I don’t remember watching a series before where the names of the characters were as familiar to me as the names of people at work. That might be classed as being a bit sad, but The West Wing, even in its final less glorious three seasons without Aaron Sorkin. While Sorkin’s writing style – a combination of wit and intellectual rigour - was one of the things that made the show in the first instance, the series managed to keep its end up pretty well, thanks to a superb cast, interesting plotlines and top production values.

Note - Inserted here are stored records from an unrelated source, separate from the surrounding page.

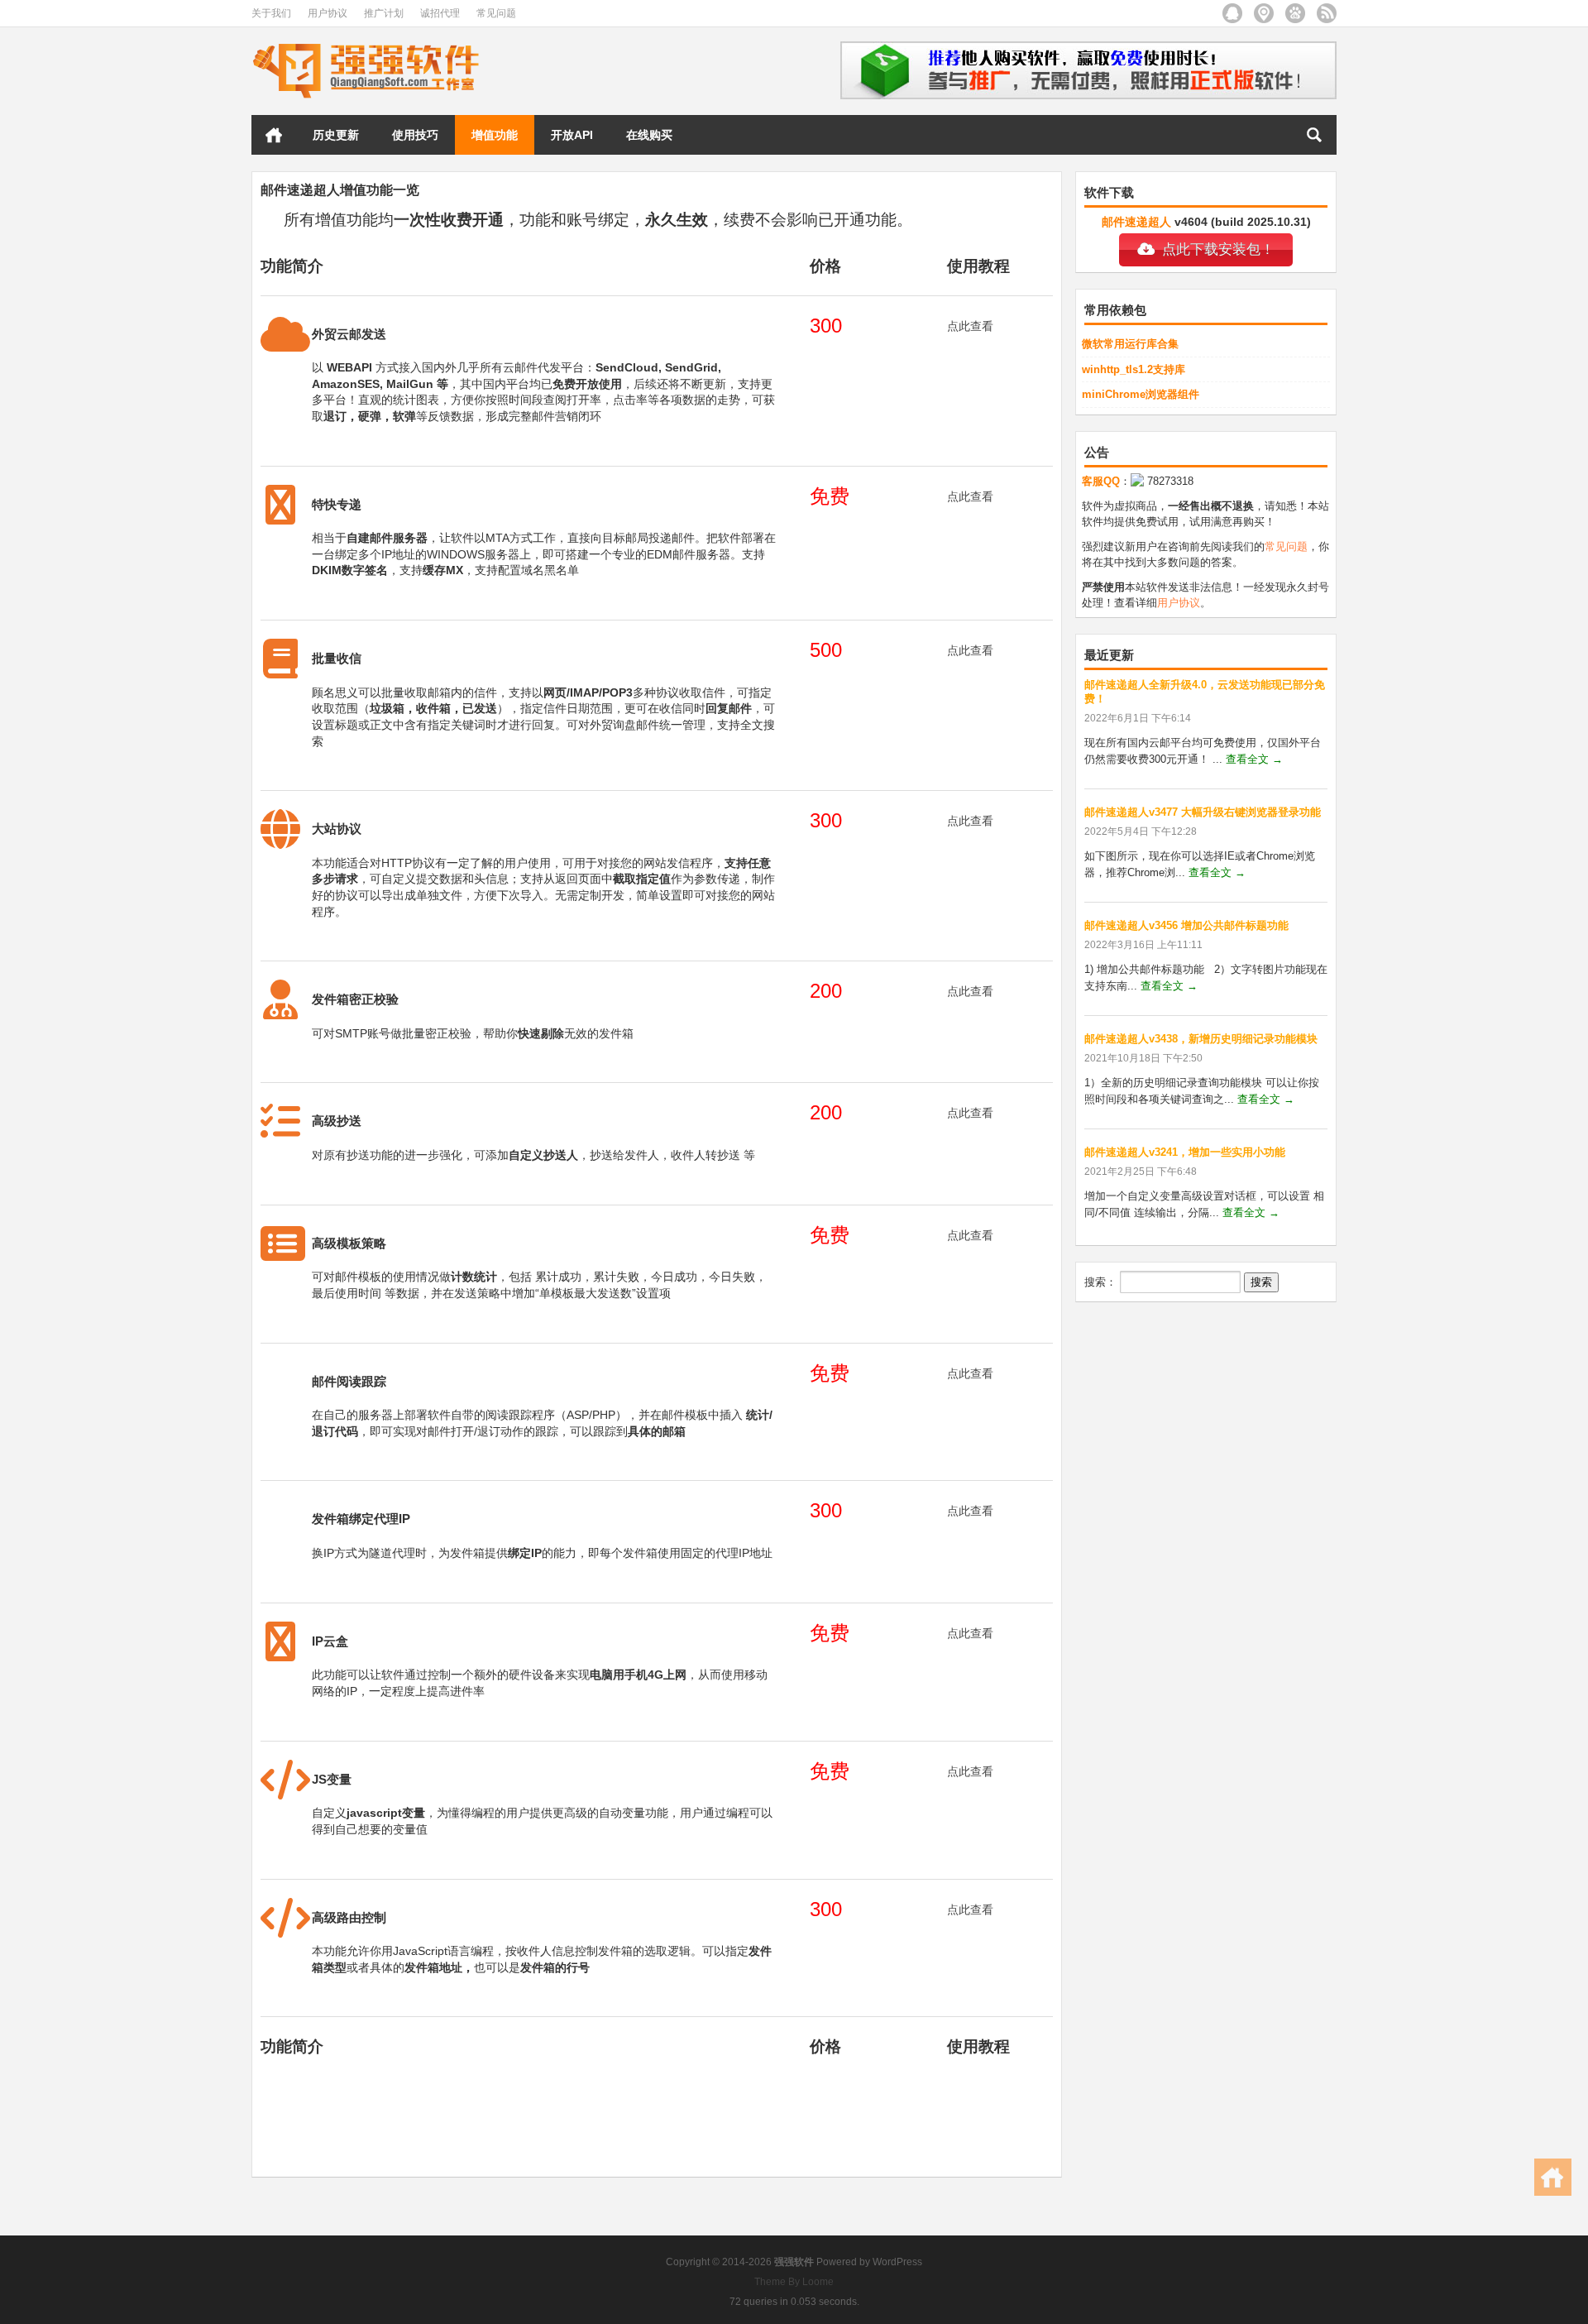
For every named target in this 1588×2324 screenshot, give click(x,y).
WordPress (897, 2262)
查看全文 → (1254, 759)
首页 (273, 135)
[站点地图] (1264, 13)
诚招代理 (440, 13)
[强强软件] (366, 47)
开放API (572, 134)
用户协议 (327, 13)
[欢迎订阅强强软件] (1327, 13)
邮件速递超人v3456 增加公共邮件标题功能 (1186, 925)
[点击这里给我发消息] (1137, 481)
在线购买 (649, 134)
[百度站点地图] (1295, 13)
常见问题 (496, 13)
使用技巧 (415, 134)
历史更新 (336, 134)
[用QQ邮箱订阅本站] (1232, 13)
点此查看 (970, 326)
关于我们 (271, 13)
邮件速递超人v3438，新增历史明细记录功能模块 (1201, 1039)
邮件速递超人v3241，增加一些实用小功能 (1184, 1152)
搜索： (1100, 1282)
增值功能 (494, 134)
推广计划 (384, 13)
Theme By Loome (794, 2282)
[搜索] (1314, 135)
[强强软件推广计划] (1088, 47)
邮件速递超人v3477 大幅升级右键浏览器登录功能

The last two or three episodes seemed to be a round-up of cast members who’d long since vanished from the program. For example there was the briefest of appearances from Ainsley Hayes, the slightly nutty Republican who got employed by a Democratic government, Timothy Busfield, as C J Craig’s old flame, the three Bartlett daughters, Mallory O’Brian, (Leo McGarry’s daughter), Rob Lowe looking as though he’d never really been part of the main cast at all; Mary-Louise Parker who seemed to appear out of nowhere and take over a place in the cast again, and of course, the Secret Service agent who’d played a big role in earlier seasons.
It was like gathering all the gold back under one roof.